• _What you will do_:
Return every line below exactly, without dropping any.

• _Exercise material_:
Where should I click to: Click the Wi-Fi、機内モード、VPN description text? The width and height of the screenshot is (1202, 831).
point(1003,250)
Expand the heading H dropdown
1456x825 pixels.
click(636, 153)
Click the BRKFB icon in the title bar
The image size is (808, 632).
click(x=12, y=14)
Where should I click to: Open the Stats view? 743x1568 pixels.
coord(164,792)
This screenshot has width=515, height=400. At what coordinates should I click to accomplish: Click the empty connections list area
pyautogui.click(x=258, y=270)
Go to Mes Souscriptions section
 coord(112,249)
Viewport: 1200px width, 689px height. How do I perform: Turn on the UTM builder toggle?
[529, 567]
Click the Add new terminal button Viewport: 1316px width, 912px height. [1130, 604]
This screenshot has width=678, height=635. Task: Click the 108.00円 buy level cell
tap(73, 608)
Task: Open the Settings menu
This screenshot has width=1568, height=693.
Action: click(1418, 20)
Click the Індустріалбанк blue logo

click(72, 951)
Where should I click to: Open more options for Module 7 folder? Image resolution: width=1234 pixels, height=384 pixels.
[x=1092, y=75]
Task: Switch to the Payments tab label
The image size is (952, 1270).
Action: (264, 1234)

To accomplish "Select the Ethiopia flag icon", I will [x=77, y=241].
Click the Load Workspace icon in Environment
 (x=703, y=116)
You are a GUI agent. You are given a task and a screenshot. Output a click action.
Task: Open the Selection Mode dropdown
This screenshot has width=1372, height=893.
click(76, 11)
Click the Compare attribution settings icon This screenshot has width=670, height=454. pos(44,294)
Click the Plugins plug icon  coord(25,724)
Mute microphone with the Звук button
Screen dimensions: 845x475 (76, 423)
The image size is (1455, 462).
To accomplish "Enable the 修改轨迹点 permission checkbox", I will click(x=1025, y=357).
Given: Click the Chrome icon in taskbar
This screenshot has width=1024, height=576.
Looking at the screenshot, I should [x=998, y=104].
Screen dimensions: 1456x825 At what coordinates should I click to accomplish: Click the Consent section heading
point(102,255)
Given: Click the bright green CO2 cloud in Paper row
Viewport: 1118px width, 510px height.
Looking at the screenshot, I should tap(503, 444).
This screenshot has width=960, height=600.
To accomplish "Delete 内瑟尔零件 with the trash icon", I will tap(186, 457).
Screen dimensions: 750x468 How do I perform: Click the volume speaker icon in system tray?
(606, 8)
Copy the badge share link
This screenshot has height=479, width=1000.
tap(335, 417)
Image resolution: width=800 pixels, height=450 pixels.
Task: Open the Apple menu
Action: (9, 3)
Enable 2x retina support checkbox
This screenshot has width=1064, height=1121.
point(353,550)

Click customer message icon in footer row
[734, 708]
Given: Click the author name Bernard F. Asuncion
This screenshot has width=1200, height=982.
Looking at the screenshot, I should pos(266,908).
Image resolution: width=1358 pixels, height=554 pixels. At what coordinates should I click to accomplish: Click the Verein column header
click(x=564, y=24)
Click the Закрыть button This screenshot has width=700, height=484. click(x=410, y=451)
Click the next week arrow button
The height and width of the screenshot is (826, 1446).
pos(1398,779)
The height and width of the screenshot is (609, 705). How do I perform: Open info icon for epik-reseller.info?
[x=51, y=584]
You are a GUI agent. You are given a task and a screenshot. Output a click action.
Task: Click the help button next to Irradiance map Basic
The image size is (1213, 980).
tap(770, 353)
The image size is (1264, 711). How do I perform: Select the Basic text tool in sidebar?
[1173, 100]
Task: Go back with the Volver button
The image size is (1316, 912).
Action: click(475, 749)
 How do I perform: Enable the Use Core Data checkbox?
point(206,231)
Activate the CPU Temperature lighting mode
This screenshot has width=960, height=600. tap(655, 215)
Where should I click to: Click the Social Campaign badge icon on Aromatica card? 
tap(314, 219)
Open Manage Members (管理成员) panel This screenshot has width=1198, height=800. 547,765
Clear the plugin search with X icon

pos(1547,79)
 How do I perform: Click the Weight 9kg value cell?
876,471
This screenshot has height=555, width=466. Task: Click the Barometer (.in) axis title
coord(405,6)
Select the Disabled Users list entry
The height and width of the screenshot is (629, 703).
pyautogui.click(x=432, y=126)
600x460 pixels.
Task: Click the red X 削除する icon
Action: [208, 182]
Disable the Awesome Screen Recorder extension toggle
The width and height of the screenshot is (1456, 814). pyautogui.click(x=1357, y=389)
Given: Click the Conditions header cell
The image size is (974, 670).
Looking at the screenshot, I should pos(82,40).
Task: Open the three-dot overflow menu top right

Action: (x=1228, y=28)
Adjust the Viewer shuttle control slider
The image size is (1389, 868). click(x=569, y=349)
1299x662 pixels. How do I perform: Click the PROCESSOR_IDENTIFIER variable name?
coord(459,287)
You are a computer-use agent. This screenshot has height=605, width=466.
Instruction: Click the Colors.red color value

• _Finished task_:
Where should I click to: Click the Wi-Fi、機内モード、VPN description text? The width and height of the screenshot is (1202, 831).
point(1003,250)
Expand the heading H dropdown
1456x825 pixels.
click(636, 153)
Click the BRKFB icon in the title bar
The image size is (808, 632).
click(x=12, y=14)
Where should I click to: Open the Stats view? 743x1568 pixels.
coord(164,792)
This screenshot has width=515, height=400. At what coordinates should I click to accomplish: Click the empty connections list area
pyautogui.click(x=258, y=270)
Go to Mes Souscriptions section
 coord(112,249)
Viewport: 1200px width, 689px height. How do I perform: Turn on the UTM builder toggle?
[529, 567]
Click the Add new terminal button Viewport: 1316px width, 912px height. [1130, 604]
This screenshot has width=678, height=635. Task: Click the 108.00円 buy level cell
tap(73, 608)
Task: Open the Settings menu
This screenshot has width=1568, height=693.
Action: click(1418, 20)
Click the Індустріалбанк blue logo

click(72, 951)
Where should I click to: Open more options for Module 7 folder? Image resolution: width=1234 pixels, height=384 pixels.
[x=1092, y=75]
Task: Switch to the Payments tab label
The image size is (952, 1270).
Action: (264, 1234)

To accomplish "Select the Ethiopia flag icon", I will [x=77, y=241].
Click the Load Workspace icon in Environment
 (x=703, y=116)
You are a GUI agent. You are given a task and a screenshot. Output a click action.
Task: Open the Selection Mode dropdown
This screenshot has width=1372, height=893.
click(76, 11)
Click the Compare attribution settings icon This screenshot has width=670, height=454. pos(44,294)
Click the Plugins plug icon  coord(25,724)
Mute microphone with the Звук button
Screen dimensions: 845x475 (76, 423)
The image size is (1455, 462).
To accomplish "Enable the 修改轨迹点 permission checkbox", I will click(x=1025, y=357).
Given: Click the Chrome icon in taskbar
This screenshot has width=1024, height=576.
Looking at the screenshot, I should [x=998, y=104].
Screen dimensions: 1456x825 At what coordinates should I click to accomplish: Click the Consent section heading
point(102,255)
Given: Click the bright green CO2 cloud in Paper row
Viewport: 1118px width, 510px height.
Looking at the screenshot, I should tap(503, 444).
This screenshot has width=960, height=600.
To accomplish "Delete 内瑟尔零件 with the trash icon", I will tap(186, 457).
Screen dimensions: 750x468 How do I perform: Click the volume speaker icon in system tray?
(606, 8)
Copy the badge share link
This screenshot has height=479, width=1000.
tap(335, 417)
Image resolution: width=800 pixels, height=450 pixels.
Task: Open the Apple menu
Action: (9, 3)
Enable 2x retina support checkbox
This screenshot has width=1064, height=1121.
point(353,550)

Click customer message icon in footer row
[734, 708]
Given: Click the author name Bernard F. Asuncion
This screenshot has width=1200, height=982.
Looking at the screenshot, I should pos(266,908).
Image resolution: width=1358 pixels, height=554 pixels. At what coordinates should I click to accomplish: Click the Verein column header
click(x=564, y=24)
Click the Закрыть button This screenshot has width=700, height=484. click(x=410, y=451)
Click the next week arrow button
The height and width of the screenshot is (826, 1446).
pos(1398,779)
The height and width of the screenshot is (609, 705). How do I perform: Open info icon for epik-reseller.info?
[x=51, y=584]
You are a GUI agent. You are given a task and a screenshot. Output a click action.
Task: Click the help button next to Irradiance map Basic
The image size is (1213, 980).
tap(770, 353)
The image size is (1264, 711). How do I perform: Select the Basic text tool in sidebar?
[1173, 100]
Task: Go back with the Volver button
The image size is (1316, 912).
Action: click(475, 749)
 How do I perform: Enable the Use Core Data checkbox?
point(206,231)
Activate the CPU Temperature lighting mode
This screenshot has width=960, height=600. tap(655, 215)
Where should I click to: Click the Social Campaign badge icon on Aromatica card? 
tap(314, 219)
Open Manage Members (管理成员) panel This screenshot has width=1198, height=800. 547,765
Clear the plugin search with X icon

pos(1547,79)
 How do I perform: Click the Weight 9kg value cell?
876,471
This screenshot has height=555, width=466. Task: Click the Barometer (.in) axis title
coord(405,6)
Select the Disabled Users list entry
The height and width of the screenshot is (629, 703).
pyautogui.click(x=432, y=126)
600x460 pixels.
Task: Click the red X 削除する icon
Action: [208, 182]
Disable the Awesome Screen Recorder extension toggle
The width and height of the screenshot is (1456, 814). pyautogui.click(x=1357, y=389)
Given: Click the Conditions header cell
The image size is (974, 670).
Looking at the screenshot, I should pos(82,40).
Task: Open the three-dot overflow menu top right

Action: (x=1228, y=28)
Adjust the Viewer shuttle control slider
The image size is (1389, 868). click(x=569, y=349)
1299x662 pixels. How do I perform: Click the PROCESSOR_IDENTIFIER variable name?
coord(459,287)
You are a computer-use agent. This screenshot has height=605, width=466.
Instruction: Click the Colors.red color value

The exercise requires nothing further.